### Passage to read:
Installation#
Note
For Macs, macOS >= 10.15 is required to install SkyPilot. Apple Silicon-based devices (e.g. Apple M1) must run pip uninstall grpcio; conda install -c conda-forge grpcio=1.43.0
prior to installing SkyPilot.
Install SkyPilot using pip:
# Recommended: use a new conda env to avoid package conflicts.
# SkyPilot requires 3.7 <= python <= 3.10.
conda create -y -n sky python=3.10
conda activate sky
# Choose your cloud:
pip install "skypilot-nightly[aws]"
pip install "skypilot-nightly[gcp]"
pip install "skypilot-nightly[azure]"
pip install "skypilot-nightly[oci]"
pip install "skypilot-nightly[lambda]"
pip install "skypilot-nightly[runpod]"
pip install "skypilot-nightly[fluidstack]"
pip install "skypilot-nightly[cudo]"
pip install "skypilot-nightly[ibm]"
pip install "skypilot-nightly[scp]"
pip install "skypilot-nightly[vsphere]"
pip install "skypilot-nightly[kubernetes]"
pip install "skypilot-nightly[all]"
# Recommended: use a new conda env to avoid package conflicts.
# SkyPilot requires 3.7 <= python <= 3.10.
conda create -y -n sky python=3.10
conda activate sky
# Choose your cloud:
pip install "skypilot[aws]"
pip install "skypilot[gcp]"
pip install "skypilot[azure]"
pip install "skypilot[oci]"
pip install "skypilot[lambda]"
pip install "skypilot[runpod]"
pip install "skypilot[fluidstack]"
pip install "skypilot[cudo]"
pip install "skypilot[ibm]"
pip install "skypilot[scp]"
pip install "skypilot[vsphere]"
pip install "skypilot[kubernetes]"
pip install "skypilot[all]"
# Recommended: use a new conda env to avoid package conflicts.
# SkyPilot requires 3.7 <= python <= 3.10.
conda create -y -n sky python=3.10
conda activate sky
git clone https://github.com/skypilot-org/skypilot.git
cd skypilot
# Choose your cloud:
pip install -e ".[aws]"
pip install -e ".[gcp]"
pip install -e ".[azure]"
pip install -e ".[oci]"

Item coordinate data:
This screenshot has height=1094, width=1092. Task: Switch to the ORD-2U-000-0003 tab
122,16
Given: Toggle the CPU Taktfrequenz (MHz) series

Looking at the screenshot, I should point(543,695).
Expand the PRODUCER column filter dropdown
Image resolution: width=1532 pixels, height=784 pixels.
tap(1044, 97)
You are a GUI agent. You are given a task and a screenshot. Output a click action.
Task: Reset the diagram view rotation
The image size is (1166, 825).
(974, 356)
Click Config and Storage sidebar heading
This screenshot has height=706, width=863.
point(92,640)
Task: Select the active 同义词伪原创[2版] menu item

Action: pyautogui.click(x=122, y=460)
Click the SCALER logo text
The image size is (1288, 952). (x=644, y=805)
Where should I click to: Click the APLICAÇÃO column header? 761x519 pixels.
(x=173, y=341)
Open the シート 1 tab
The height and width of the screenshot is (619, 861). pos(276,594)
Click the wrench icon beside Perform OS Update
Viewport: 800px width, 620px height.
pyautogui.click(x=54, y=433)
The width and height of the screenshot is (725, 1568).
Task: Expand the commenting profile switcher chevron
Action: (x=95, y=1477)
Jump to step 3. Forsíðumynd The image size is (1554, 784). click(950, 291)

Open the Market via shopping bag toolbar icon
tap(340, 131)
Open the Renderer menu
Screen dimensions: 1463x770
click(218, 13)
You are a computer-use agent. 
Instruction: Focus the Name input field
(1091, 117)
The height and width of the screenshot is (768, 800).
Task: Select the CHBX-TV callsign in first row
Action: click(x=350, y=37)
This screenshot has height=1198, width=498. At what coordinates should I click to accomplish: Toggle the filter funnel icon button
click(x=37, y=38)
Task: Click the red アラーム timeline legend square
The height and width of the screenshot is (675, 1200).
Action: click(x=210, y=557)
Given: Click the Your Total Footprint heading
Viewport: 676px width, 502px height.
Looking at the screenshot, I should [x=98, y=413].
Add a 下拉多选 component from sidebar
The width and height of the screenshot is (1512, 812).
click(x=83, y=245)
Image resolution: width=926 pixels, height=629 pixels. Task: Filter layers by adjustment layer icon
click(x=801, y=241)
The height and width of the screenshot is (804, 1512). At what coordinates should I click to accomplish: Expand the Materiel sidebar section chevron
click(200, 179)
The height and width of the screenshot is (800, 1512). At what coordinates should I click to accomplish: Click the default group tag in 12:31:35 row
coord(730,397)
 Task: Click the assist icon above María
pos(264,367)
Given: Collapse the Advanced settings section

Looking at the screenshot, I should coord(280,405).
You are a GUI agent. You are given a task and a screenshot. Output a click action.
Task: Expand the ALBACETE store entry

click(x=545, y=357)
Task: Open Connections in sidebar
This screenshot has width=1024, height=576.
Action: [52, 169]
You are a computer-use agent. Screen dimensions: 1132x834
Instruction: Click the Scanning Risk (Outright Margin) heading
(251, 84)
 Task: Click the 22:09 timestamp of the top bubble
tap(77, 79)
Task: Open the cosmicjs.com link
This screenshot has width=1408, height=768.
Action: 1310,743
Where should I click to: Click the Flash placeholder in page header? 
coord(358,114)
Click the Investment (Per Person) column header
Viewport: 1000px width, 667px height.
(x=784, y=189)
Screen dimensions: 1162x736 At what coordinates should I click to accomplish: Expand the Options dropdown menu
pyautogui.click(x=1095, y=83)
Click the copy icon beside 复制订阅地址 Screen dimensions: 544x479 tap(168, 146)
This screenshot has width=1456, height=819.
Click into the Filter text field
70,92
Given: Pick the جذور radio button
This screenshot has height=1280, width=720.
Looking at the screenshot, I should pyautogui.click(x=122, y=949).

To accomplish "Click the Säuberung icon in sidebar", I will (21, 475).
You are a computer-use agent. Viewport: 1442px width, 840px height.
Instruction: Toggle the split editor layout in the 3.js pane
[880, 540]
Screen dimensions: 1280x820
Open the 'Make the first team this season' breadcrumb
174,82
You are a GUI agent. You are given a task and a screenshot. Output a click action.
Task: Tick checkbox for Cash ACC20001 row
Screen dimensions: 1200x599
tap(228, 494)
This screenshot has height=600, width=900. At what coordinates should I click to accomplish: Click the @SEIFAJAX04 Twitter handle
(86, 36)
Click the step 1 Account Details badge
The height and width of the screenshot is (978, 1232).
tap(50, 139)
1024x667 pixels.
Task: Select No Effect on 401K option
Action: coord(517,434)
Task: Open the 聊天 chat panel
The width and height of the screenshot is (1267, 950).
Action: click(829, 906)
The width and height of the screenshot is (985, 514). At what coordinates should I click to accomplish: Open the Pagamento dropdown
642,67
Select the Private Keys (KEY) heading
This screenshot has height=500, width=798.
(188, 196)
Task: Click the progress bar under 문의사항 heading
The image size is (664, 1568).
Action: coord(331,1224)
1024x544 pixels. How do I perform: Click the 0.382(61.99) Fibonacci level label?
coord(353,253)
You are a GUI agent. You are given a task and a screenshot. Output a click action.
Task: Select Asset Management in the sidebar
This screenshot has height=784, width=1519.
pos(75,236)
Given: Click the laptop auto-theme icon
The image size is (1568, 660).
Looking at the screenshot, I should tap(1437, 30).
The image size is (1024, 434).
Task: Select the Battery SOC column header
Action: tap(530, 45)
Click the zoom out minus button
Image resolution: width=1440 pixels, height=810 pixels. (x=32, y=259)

### Task goal:
Answer these questions using the installation page above.
(a) What is the minimum macOS version required to install SkyPilot on a Mac?
(b) Which Python versions does SkyPilot require?
(c) Which repository URL does the page clone before running "cd skypilot"?

### Task output:
(a) macOS 10.15 or later.
(b) Python 3.7 through 3.10.
(c) https://github.com/skypilot-org/skypilot.git